July 26, 2025

The group embarked on an enlightening exploration of Princeton University itself. The morning was filled with discovery as they toured the historic campus that has nurtured some of the world's greatest minds.

The guided tour commenced at the iconic Nassau Hall, whose imposing Georgian architecture is a testament to Princeton's rich history. The guide shared an interesting detail: the architect, Robert Smith, subtly incorporated his own likeness into the front entrance—a face carved into one of the decorative elements.

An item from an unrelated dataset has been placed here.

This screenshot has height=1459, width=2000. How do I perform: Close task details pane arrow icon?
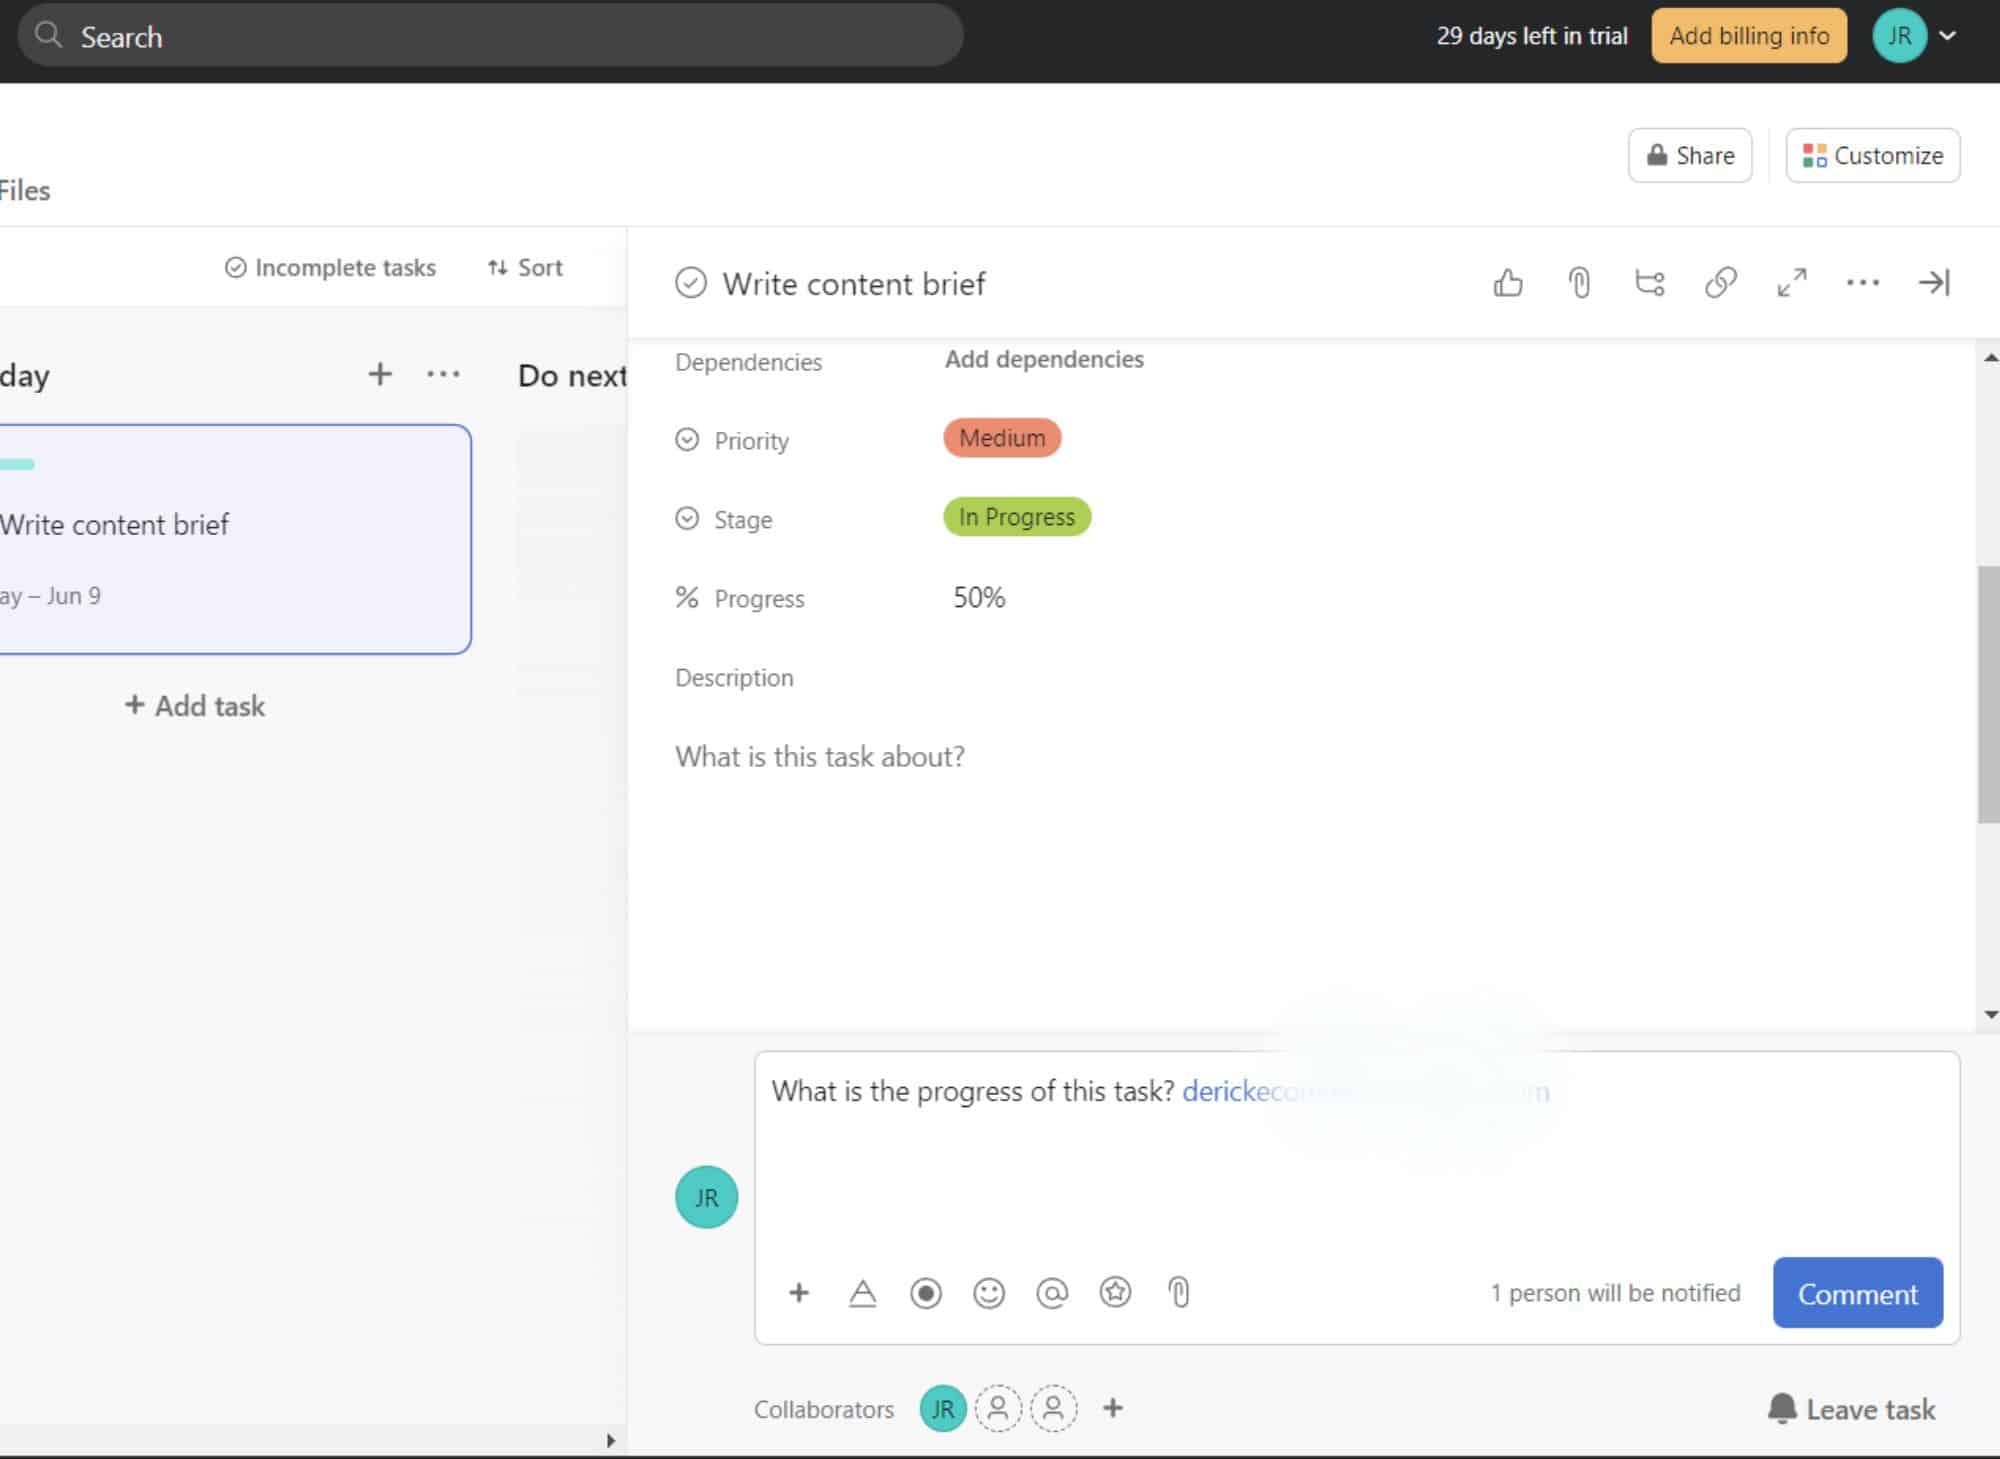[1933, 283]
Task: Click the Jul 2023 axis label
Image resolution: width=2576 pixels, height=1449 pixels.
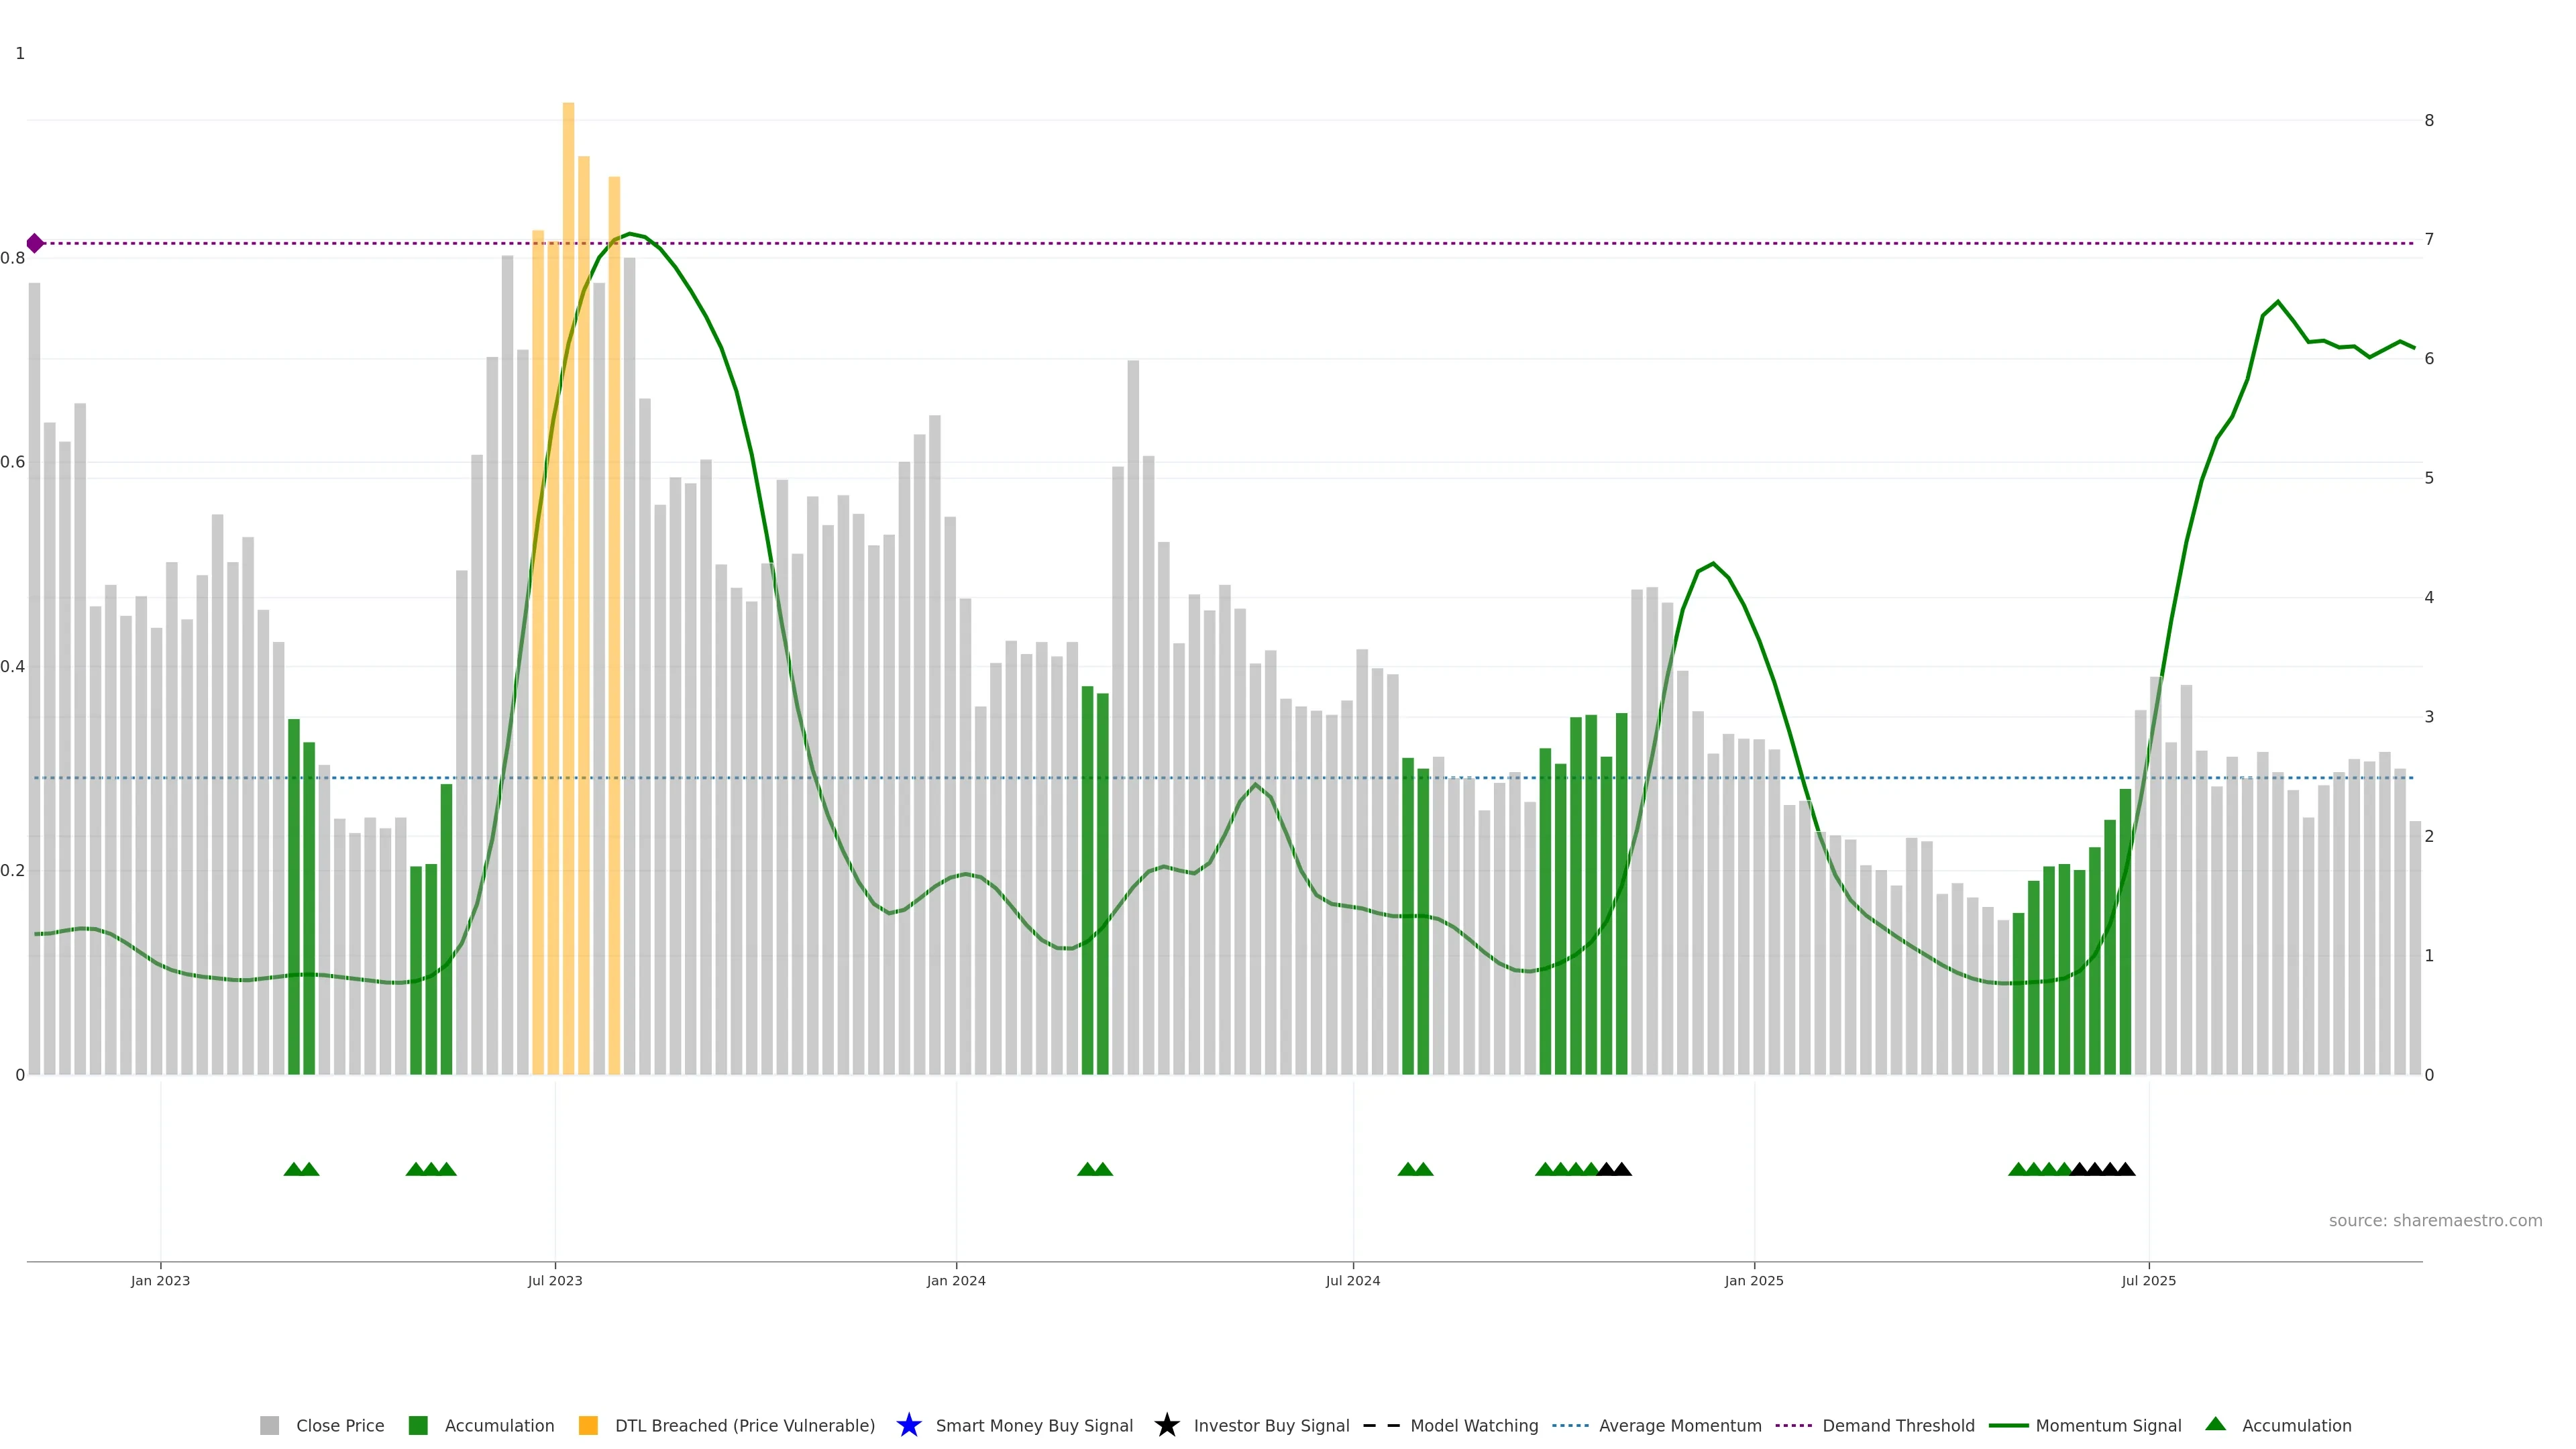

As the tour progressed, students delved into the fascinating world of Collegiate Gothic architecture, a style widely adopted by Princeton in the late 19th and early 20th centuries. The guide explained how this style, while inspired by medieval Gothic architecture, was adapted to suit the needs of modern universities. Students were intrigued to learn of architects like Ralph Adams Cram, who played a pivotal role in shaping Princeton's distinctive appearance.

The Princeton University Chapel served as a stunning example of this architectural style. Students admired its towering spires, massive arched windows, and intricate stone carvings. The tour also included a visit to Firestone Library, where students learned about its extensive collection spanning over 70 miles of bookshelves. Students appreciated the concept of open stacks,which grants direct access to most library materials. They were also intrigued by the underground expansion, a creative solution that preserves the campus aesthetic while allowing the library to grow its collection.

Following the educational tour, students visited the Princeton University Store. The young mathematicians eagerly explored the aisles, selecting souvenirs to commemorate their visit. The store visit provided a perfect opportunity for students to reflect on the day's experiences and the rich mathematical heritage they had explored. Students also had up to an hour to explore the rest of the town, including the shops on Palmer Square.

After that it was back to campus for a lecture by Professor Steffen Marcus. Dr. Marcus of the mathematics department of The College of New Jersey discussed The Mountain Climber Problem. Each of our participants were provided with a two-meter piece of string so they could join in the activities Dr. Marcus had planned. He began with 1 peg in a mountain, a piece of rope, and a cat, Mauve, holding on to the rope. He asked how to loop the string around the peg so that if the peg was pulled out, Mauve would fall into the river below. The students quickly realized that no matter how they looped the string around the peg, Mauve would fall into the river. Next, Dr. Marcus put 2 pegs in the mountain and asked the students how to loop the rope around the pegs so that if either peg was pulled out, Mauve would fall into the water below. Students used their pieces of string and their fingers or pencils to simulate the pegs. After experimenting for a while, several students were able to find a way to loop the string around both pegs in such a way that no matter which peg was removed, Mauve fell into the river. From these two examples, Dr. Marcus showed the algebraic interpretation of these loops and then demonstrated how a solution to the two peg problem could be found algebraically. He next asked them to do this with 3 pegs, and several students succeeded in doing this. It turns out that the solution to this problem is really part of the study of non-Abelian groups.

After a short break, Steven Miller of Williams College gave a lecture to our participants. Professor Williams has been a long-time supporter of our summer program and an inspiration to our participants. He has devoted many hours this past year working with three of our participants from last summer, helping them develop a research paper for publication in a mathematics journal. His lecture today was titled “Egg Dropping: It Is All It Is Cracked Up To Be.” This lecture concerned finding the optimal way to find the highest floor in a building from which his special eggs can be dropped without breaking. He began with one egg to drop and then extended the problem to two eggs and more. This problem is much more difficult than it appears to be at first.